Of course, the rationalisation of all our entertainment needs into a single box that we might already have knocking about and were thinking of sticking on eBay is worrying for a technology industry that, for example, tries to persuade us that hard-disk based video recording is a great idea ("but I can stream these shows, I don't need to record them") or that HD is a worthwhile investment ("but I'm happy with the quality from iPlayer, and that's not even as good as normal telly"). But while they fret over that, there's a battle afoot to provide a single piece of media-playing software that brings all our digitised audio and video collections together.

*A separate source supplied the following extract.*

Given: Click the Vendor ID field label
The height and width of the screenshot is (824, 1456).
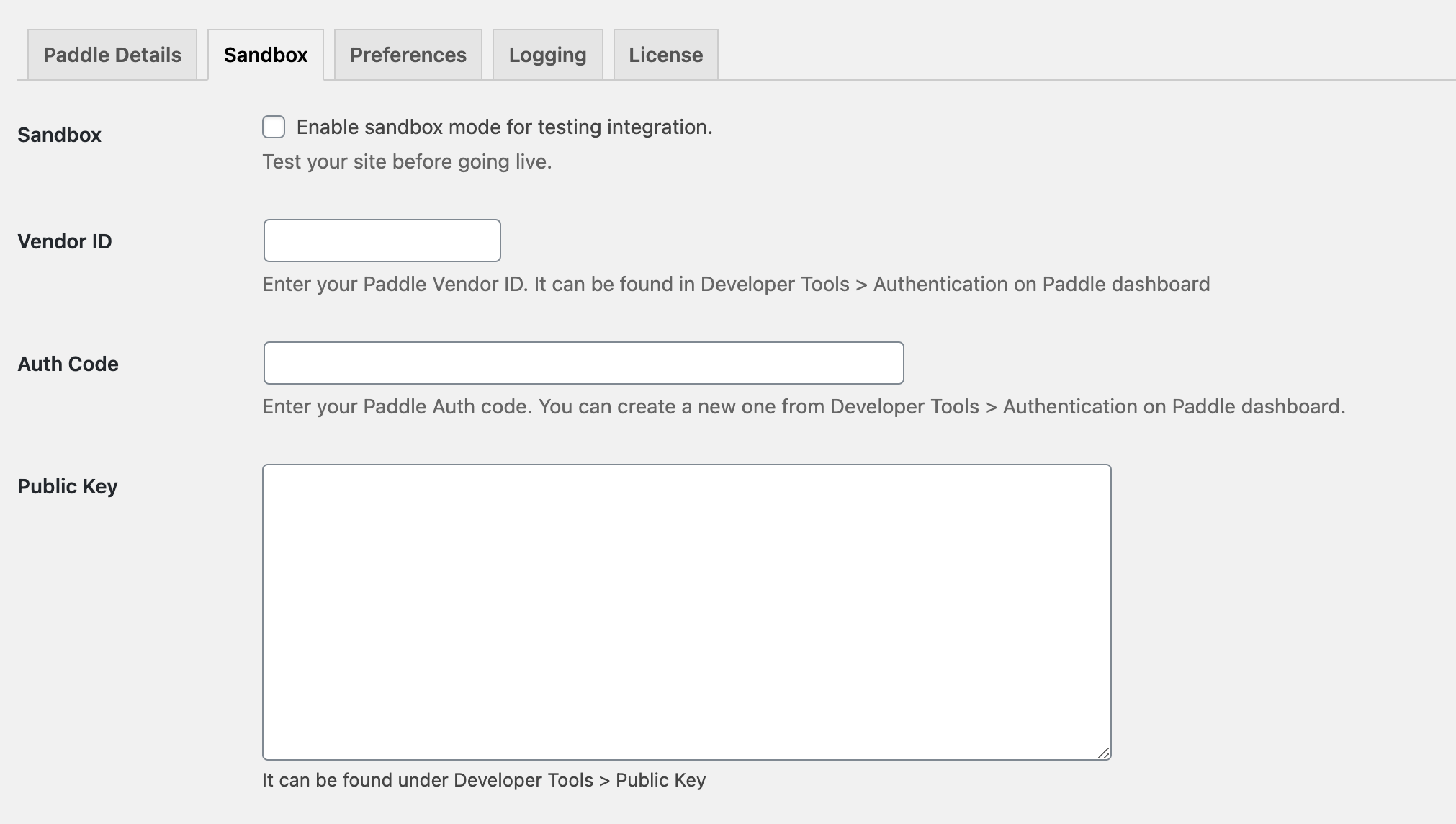Looking at the screenshot, I should coord(65,241).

Two of those – Boxee (for PC, Mac and Linux) and Plex (Mac only) are frontrunners; both are descendents of Microsoft's XBMC Media Centre (or XBox Media Centre Media Centre: so good at being a media centre that they named it twice). The thrill of running one of those on your computer while, say, using your smartphone as a remote control can even make the entertainment itself pale in comparison. But I always did get a bit overexcited about making disparate bits of technology work in tandem.